---------- RECORD EXCERPTS ----------
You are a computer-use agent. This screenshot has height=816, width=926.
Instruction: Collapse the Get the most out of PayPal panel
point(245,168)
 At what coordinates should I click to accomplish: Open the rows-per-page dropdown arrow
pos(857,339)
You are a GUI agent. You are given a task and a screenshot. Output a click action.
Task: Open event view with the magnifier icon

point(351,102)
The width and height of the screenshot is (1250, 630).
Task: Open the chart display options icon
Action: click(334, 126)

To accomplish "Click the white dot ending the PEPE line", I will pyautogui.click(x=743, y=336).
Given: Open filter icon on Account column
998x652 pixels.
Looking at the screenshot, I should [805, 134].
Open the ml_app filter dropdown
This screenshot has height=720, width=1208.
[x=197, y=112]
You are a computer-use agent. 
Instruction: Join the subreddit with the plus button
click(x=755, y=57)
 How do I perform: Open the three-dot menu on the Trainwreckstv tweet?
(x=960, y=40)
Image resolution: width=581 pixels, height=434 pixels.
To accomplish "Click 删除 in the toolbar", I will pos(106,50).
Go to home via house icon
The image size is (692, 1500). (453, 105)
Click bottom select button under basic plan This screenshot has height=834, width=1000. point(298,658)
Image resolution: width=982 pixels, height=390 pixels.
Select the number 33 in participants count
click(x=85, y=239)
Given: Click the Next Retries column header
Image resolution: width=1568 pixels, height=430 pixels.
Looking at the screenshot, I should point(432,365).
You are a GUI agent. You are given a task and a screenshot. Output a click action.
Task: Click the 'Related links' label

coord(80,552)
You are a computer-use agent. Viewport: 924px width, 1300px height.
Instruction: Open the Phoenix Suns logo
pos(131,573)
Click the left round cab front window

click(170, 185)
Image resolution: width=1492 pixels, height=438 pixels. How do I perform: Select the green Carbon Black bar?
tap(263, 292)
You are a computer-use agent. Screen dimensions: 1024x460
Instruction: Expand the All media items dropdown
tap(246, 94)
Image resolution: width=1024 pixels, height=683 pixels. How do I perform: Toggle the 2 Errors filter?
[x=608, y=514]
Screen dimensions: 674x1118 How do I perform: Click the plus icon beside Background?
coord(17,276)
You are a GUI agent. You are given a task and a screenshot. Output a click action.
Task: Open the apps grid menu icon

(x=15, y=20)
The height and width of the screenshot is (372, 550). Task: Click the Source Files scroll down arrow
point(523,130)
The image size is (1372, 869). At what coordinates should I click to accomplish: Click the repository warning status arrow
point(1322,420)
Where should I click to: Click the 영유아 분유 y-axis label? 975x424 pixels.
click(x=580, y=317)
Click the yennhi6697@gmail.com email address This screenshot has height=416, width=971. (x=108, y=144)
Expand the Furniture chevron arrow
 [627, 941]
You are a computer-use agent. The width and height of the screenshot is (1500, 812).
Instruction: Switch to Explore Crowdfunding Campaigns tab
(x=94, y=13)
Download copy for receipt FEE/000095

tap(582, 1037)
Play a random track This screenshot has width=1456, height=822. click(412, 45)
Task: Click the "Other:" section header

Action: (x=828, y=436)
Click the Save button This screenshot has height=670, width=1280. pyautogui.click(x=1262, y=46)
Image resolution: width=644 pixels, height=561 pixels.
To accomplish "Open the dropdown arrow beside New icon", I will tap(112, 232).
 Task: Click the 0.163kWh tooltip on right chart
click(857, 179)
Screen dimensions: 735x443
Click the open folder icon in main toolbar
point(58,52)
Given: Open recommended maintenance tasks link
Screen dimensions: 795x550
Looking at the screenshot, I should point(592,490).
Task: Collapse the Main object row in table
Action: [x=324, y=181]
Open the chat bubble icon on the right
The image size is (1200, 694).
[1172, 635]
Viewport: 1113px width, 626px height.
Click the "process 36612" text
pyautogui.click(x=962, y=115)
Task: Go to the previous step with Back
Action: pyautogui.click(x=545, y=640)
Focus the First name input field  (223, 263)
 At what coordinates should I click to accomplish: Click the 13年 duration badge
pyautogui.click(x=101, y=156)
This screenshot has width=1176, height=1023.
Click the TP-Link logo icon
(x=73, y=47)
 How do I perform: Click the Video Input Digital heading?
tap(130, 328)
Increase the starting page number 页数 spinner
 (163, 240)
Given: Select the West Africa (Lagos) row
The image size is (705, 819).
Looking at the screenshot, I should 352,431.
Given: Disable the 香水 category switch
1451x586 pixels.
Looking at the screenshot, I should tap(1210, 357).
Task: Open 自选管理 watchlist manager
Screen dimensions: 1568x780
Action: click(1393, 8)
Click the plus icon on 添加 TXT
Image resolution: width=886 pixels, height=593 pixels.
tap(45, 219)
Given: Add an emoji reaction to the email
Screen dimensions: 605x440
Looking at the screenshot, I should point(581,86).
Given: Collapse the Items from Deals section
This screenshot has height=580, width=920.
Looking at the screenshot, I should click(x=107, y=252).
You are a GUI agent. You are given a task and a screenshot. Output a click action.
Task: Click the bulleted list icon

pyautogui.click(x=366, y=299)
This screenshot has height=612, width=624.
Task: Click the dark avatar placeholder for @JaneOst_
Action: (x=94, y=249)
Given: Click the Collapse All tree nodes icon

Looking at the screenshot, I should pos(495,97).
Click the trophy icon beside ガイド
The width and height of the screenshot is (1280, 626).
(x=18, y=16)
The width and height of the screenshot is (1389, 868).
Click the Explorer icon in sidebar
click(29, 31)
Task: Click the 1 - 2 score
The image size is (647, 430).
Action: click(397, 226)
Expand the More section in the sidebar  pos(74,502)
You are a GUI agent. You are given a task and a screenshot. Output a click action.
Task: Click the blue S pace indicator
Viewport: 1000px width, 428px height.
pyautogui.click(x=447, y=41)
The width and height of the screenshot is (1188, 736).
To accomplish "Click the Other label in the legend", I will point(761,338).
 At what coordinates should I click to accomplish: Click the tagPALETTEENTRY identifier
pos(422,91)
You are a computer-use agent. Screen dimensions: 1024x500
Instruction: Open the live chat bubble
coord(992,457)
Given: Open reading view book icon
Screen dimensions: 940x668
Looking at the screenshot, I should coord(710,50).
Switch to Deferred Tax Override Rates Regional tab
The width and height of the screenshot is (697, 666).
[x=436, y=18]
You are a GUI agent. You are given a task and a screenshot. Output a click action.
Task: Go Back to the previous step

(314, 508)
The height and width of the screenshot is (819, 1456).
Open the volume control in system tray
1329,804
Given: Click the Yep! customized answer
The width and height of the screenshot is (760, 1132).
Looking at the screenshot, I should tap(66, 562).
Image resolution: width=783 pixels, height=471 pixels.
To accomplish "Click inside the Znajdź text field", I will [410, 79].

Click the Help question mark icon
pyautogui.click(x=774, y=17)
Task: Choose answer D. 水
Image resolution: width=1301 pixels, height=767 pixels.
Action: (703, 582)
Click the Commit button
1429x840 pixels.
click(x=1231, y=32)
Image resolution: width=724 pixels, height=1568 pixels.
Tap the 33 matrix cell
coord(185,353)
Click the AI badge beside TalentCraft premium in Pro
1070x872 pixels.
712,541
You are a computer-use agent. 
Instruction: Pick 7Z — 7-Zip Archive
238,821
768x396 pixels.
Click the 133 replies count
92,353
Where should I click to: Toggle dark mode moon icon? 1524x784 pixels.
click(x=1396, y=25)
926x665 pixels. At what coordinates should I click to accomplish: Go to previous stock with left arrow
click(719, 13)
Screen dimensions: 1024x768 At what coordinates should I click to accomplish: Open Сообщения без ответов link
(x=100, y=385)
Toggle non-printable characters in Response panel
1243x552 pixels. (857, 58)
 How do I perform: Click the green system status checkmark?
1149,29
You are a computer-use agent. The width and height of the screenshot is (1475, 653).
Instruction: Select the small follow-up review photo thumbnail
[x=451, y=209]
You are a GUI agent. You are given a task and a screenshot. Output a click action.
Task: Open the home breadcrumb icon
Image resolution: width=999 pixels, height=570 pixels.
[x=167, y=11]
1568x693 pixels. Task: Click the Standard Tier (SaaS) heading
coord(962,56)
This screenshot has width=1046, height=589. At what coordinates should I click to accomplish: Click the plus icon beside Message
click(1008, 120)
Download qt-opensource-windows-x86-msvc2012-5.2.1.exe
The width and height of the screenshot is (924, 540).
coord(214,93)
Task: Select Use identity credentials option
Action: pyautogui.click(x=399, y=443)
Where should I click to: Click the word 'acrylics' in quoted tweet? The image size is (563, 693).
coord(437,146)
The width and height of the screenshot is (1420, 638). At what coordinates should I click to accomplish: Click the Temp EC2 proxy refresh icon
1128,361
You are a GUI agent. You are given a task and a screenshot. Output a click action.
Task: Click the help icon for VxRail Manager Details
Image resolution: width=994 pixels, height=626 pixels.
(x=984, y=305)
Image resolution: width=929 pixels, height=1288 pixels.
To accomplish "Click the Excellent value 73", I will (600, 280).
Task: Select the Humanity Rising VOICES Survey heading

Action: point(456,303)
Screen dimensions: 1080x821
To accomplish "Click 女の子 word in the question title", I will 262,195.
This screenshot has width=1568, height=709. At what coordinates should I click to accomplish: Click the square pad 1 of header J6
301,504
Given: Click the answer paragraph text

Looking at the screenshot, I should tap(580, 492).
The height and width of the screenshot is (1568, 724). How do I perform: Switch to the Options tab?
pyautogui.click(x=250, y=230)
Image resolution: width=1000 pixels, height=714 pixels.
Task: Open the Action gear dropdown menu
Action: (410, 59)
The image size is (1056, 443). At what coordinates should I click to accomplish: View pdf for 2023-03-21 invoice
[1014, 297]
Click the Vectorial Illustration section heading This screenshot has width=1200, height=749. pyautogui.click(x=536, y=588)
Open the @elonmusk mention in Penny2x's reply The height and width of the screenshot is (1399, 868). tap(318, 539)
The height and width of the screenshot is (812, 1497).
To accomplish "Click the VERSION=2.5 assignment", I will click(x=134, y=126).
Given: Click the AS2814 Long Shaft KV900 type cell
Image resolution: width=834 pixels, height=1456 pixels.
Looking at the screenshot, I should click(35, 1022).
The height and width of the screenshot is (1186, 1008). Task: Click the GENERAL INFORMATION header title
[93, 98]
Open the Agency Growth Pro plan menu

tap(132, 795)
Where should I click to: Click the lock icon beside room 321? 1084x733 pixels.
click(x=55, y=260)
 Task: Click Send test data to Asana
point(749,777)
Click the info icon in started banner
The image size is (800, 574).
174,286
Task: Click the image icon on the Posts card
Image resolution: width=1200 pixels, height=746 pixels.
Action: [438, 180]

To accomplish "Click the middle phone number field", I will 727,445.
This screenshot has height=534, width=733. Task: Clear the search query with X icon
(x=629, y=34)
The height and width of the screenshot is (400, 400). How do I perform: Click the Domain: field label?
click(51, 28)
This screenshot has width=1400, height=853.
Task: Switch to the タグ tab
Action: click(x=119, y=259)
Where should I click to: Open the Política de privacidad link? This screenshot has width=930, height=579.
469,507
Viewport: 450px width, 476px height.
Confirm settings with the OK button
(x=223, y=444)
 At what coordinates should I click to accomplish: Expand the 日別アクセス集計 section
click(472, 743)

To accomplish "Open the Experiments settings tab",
----------
Give back precisely the lines above that start at the line containing "Task: Click the 1 - 2 score" and end at the line containing "Image resolution: width=783", inclusive. No other lines belong in the output.

**RESULT OF THE TASK:**
Task: Click the 1 - 2 score
The image size is (647, 430).
Action: click(397, 226)
Expand the More section in the sidebar  pos(74,502)
You are a GUI agent. You are given a task and a screenshot. Output a click action.
Task: Click the blue S pace indicator
Viewport: 1000px width, 428px height.
pyautogui.click(x=447, y=41)
The width and height of the screenshot is (1188, 736).
To accomplish "Click the Other label in the legend", I will point(761,338).
 At what coordinates should I click to accomplish: Click the tagPALETTEENTRY identifier
pos(422,91)
You are a computer-use agent. Screen dimensions: 1024x500
Instruction: Open the live chat bubble
coord(992,457)
Given: Open reading view book icon
Screen dimensions: 940x668
Looking at the screenshot, I should coord(710,50).
Switch to Deferred Tax Override Rates Regional tab
The width and height of the screenshot is (697, 666).
[x=436, y=18]
You are a GUI agent. You are given a task and a screenshot. Output a click action.
Task: Go Back to the previous step

(314, 508)
The height and width of the screenshot is (819, 1456).
Open the volume control in system tray
1329,804
Given: Click the Yep! customized answer
The width and height of the screenshot is (760, 1132).
Looking at the screenshot, I should tap(66, 562).
Image resolution: width=783 pixels, height=471 pixels.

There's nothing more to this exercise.